● **EXERCISE REQUIREMENTS**
Where the string "checkbox" appears in a line of the material below, copy that line.
-------- DATA SUPPLIED
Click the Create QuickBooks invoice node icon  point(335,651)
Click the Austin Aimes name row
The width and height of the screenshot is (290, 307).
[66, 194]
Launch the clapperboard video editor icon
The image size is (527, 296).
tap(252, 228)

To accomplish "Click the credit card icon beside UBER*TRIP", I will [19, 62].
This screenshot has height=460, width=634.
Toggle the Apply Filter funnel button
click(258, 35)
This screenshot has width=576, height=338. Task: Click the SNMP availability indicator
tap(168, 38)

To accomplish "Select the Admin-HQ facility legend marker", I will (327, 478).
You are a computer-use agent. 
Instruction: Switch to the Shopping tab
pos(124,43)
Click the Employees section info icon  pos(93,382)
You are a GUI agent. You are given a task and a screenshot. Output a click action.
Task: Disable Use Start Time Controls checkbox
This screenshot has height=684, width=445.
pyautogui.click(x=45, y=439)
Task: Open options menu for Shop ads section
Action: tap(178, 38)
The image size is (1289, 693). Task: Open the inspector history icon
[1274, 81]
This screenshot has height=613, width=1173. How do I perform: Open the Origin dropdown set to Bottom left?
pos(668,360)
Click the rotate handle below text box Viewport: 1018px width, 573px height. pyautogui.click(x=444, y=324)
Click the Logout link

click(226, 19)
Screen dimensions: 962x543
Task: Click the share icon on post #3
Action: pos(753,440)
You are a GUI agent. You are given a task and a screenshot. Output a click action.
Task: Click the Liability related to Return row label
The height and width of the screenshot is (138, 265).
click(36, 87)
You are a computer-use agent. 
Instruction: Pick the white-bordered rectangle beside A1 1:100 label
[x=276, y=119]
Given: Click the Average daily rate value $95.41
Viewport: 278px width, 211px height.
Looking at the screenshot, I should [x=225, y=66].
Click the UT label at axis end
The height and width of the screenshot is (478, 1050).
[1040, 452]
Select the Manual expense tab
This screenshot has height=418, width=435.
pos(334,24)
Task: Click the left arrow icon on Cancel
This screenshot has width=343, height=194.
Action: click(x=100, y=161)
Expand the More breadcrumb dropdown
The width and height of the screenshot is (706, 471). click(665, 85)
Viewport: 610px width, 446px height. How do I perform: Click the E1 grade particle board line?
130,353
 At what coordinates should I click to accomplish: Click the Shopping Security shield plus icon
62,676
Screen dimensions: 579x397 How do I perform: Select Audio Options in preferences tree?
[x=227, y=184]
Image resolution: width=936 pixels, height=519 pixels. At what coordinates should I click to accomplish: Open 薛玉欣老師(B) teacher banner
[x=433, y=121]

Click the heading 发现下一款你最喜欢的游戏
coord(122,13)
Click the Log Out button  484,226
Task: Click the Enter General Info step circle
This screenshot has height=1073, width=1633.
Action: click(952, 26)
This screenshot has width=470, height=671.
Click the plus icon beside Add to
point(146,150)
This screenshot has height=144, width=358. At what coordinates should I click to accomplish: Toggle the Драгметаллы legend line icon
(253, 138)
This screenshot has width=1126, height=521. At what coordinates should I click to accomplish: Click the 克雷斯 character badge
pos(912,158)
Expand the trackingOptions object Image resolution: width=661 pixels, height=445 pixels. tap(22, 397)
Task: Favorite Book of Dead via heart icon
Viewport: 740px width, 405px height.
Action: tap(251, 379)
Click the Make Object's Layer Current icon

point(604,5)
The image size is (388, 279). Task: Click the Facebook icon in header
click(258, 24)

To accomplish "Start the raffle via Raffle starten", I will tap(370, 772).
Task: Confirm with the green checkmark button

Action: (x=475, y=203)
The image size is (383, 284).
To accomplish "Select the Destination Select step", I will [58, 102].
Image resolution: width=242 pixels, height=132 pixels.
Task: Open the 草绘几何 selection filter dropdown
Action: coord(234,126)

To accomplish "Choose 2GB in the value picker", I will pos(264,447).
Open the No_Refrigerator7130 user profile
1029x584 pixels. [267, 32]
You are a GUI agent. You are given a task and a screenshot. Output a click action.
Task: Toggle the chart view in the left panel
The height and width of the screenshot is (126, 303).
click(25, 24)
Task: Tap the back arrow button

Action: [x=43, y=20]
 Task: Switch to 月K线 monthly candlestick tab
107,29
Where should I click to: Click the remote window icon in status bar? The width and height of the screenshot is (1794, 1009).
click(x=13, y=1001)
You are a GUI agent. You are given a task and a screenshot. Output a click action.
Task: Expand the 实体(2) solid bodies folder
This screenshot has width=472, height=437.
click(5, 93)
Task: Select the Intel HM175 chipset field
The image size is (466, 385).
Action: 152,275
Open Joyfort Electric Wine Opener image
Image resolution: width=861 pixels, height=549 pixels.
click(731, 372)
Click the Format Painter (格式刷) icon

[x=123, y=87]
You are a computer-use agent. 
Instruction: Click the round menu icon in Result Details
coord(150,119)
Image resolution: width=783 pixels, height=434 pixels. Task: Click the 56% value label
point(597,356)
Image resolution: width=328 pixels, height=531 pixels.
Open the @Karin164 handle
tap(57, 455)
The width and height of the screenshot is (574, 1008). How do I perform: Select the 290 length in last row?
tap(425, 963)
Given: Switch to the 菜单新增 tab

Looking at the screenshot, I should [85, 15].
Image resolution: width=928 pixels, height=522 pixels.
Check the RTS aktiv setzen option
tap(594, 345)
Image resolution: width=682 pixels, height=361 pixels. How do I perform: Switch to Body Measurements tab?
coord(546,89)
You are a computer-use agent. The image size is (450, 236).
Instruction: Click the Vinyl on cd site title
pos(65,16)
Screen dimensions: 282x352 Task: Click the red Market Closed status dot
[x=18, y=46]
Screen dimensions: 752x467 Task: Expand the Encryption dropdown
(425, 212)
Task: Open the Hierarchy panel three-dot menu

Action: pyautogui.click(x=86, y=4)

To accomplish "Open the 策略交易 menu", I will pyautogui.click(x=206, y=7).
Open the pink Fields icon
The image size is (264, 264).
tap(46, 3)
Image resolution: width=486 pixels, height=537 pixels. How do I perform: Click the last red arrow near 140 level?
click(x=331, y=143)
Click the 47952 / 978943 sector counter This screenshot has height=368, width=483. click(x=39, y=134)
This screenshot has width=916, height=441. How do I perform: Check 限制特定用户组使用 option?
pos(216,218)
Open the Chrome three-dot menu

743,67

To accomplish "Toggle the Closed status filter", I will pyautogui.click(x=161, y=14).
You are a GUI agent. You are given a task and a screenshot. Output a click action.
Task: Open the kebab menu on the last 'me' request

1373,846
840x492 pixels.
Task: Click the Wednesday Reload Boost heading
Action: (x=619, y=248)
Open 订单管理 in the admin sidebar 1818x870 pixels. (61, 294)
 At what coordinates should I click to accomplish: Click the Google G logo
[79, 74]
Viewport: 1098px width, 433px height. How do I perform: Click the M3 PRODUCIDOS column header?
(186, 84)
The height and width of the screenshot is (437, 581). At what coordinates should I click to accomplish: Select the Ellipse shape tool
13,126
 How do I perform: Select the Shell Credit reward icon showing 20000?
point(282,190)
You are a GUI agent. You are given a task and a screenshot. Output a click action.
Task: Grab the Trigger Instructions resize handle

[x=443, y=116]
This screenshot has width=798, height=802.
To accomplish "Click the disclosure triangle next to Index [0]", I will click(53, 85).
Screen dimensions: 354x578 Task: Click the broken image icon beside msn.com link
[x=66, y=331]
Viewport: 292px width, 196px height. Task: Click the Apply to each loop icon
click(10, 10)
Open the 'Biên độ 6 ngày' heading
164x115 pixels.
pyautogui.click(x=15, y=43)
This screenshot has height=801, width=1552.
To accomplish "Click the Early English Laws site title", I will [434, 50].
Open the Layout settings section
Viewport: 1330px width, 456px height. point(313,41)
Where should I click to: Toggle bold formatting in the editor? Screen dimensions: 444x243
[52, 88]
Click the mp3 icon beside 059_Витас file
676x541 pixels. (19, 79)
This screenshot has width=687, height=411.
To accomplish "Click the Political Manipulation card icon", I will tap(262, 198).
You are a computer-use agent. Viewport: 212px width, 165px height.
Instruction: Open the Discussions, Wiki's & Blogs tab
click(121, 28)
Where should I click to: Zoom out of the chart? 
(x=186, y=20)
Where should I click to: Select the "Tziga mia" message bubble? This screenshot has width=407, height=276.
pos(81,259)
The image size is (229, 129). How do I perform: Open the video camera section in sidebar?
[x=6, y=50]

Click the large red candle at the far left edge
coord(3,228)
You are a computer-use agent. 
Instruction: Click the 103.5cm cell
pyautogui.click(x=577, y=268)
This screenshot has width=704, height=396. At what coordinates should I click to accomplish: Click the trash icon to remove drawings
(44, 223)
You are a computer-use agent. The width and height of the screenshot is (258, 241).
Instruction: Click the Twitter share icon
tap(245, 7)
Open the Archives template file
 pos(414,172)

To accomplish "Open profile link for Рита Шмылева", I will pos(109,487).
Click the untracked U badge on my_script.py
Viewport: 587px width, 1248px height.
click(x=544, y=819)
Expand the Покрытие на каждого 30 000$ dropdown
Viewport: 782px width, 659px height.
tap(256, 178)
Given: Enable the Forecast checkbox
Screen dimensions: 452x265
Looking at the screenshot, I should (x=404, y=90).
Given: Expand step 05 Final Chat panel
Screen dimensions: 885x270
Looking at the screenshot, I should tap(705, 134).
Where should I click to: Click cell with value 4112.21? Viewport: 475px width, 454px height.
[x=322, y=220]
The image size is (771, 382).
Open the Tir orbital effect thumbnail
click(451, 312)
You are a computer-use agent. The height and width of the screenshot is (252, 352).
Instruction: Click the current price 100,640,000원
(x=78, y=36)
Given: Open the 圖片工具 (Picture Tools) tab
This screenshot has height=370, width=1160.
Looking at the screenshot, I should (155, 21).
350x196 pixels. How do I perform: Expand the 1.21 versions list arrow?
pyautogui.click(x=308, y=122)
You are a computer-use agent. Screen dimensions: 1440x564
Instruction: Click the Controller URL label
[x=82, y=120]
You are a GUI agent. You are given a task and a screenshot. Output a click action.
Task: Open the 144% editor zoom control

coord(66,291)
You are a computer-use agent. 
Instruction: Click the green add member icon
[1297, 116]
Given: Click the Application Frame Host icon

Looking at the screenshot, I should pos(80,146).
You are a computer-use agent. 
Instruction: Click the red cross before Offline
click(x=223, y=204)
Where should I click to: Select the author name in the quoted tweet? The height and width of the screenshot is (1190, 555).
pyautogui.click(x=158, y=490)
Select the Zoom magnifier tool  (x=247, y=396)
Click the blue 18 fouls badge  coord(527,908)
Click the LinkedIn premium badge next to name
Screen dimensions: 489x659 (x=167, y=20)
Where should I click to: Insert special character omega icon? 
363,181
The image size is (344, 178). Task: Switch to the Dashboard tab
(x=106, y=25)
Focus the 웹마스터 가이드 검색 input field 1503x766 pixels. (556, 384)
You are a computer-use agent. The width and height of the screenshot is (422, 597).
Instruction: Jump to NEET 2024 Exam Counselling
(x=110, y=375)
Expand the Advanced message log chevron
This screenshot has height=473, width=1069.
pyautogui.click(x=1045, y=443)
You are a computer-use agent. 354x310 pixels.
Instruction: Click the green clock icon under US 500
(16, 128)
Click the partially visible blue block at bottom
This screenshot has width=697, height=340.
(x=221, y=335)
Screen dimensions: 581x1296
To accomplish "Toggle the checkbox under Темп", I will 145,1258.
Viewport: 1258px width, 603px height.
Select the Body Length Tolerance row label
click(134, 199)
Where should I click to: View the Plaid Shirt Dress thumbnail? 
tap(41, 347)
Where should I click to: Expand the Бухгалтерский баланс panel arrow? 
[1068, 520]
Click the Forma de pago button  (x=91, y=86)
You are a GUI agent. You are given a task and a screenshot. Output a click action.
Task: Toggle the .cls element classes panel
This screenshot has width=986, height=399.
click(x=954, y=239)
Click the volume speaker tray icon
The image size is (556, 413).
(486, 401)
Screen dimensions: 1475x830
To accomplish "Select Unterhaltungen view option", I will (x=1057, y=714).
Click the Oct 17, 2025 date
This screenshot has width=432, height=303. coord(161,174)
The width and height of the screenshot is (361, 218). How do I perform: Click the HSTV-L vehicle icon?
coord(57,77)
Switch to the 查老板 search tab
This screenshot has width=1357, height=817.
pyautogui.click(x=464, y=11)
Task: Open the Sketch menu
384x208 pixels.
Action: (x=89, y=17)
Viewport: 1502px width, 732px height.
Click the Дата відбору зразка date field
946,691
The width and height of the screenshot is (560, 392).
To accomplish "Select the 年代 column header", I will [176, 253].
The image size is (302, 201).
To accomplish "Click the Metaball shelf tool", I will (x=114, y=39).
----------------
● **EXERCISE RESULT**
Task: Disable Use Start Time Controls checkbox
Given: Enable the Forecast checkbox
To accomplish "Toggle the checkbox under Темп", I will 145,1258.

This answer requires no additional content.